Somut olayda; davacının babası ve annesine ait işyerinde sigorta bildiriminin yapılmamış olması hayatın olağan akışına aykırı olduğundan,davacının yaptığı iş dikkate alınarak kısa vadeli sigorta kollarından bildirilen günlerin, uzun vadeli sigorta kollarına tabi olduğuna karar verilip, fazla istemin reddine karar verilmesi gerekirken, talebin tamamının kabul edilmesi isabetsiz olmuştur.
Mahkemece, bu maddi ve hukuki olgular göz önünde tutulmaksızın yazılı şekilde hüküm kurulması usul ve yasaya aykırı olup bozma nedenidir.

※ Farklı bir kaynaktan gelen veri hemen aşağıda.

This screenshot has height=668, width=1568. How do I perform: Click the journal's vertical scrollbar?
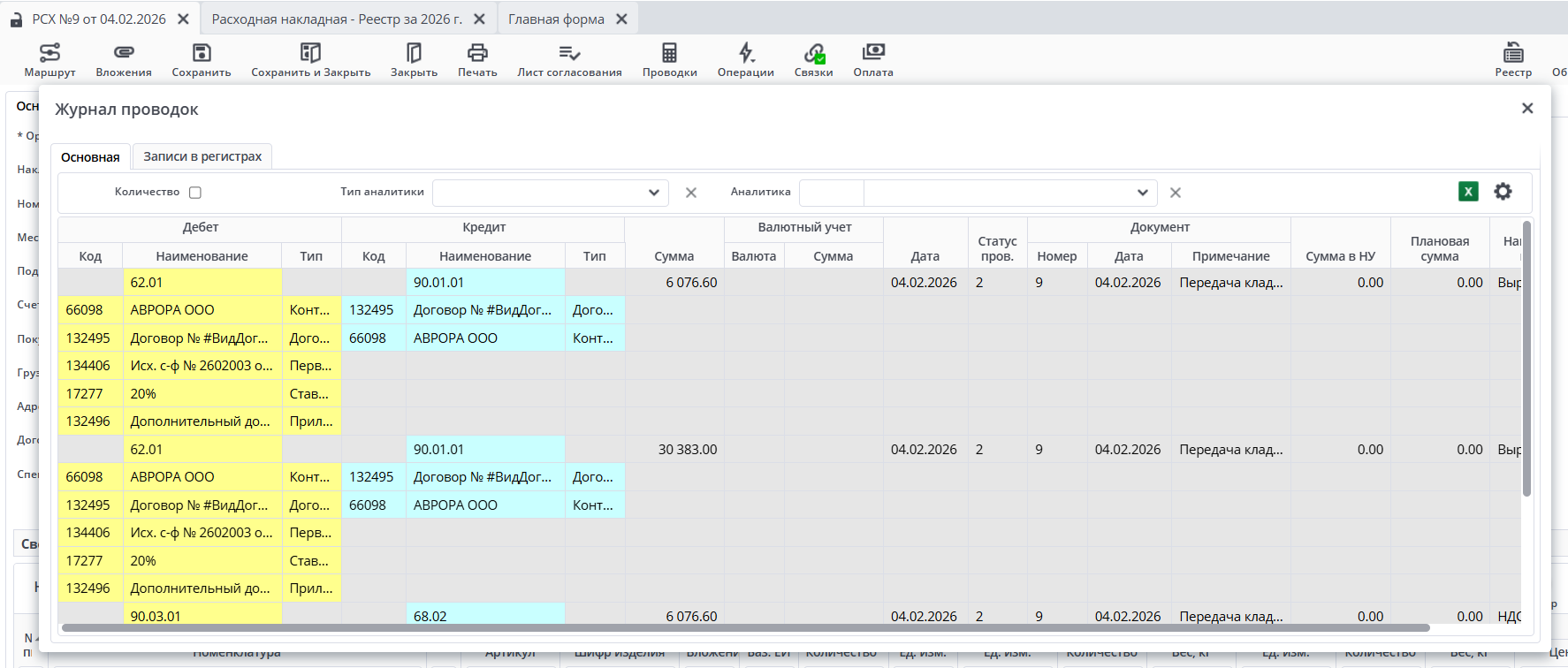(x=1526, y=358)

O halde, bu maddi ve hukuki olgular göz önünde bulundurulmaksızın, Bölge adliye Mahkemesince davalı SGK vekilinin istinaf başvurusunun kabulü ile yeniden hüküm kurulması gerekirken, istinaf başvurusunun esastan reddine karar verilmesi usul ve yasaya aykırı olup, temyiz olunan Bölge Adliye Mahkemesi kararının, yukarıda yazılı sebepten dolayı kaldırılmasına ve ilk derece Mahkemesi kararının bozulmasına karar vermek gerekmiştir.
G)SONUÇ:
Temyiz olunan Bölge Adliye Mahkemesi kararının, yukarıda yazılı sebeplerden dolayı 6100 sayılı HMK"nun 373/1. maddeleri uyarınca KALDIRILMASINA, ilk derece mahkemesi kararının BOZULMASINA, dosyanın ilk derece mahkemesine, kararın bir örneğinin de Bölge Adliye Mahkemesine gönderilmesine, 11/04/2019 tarihinde oybirliğiyle karar verildi.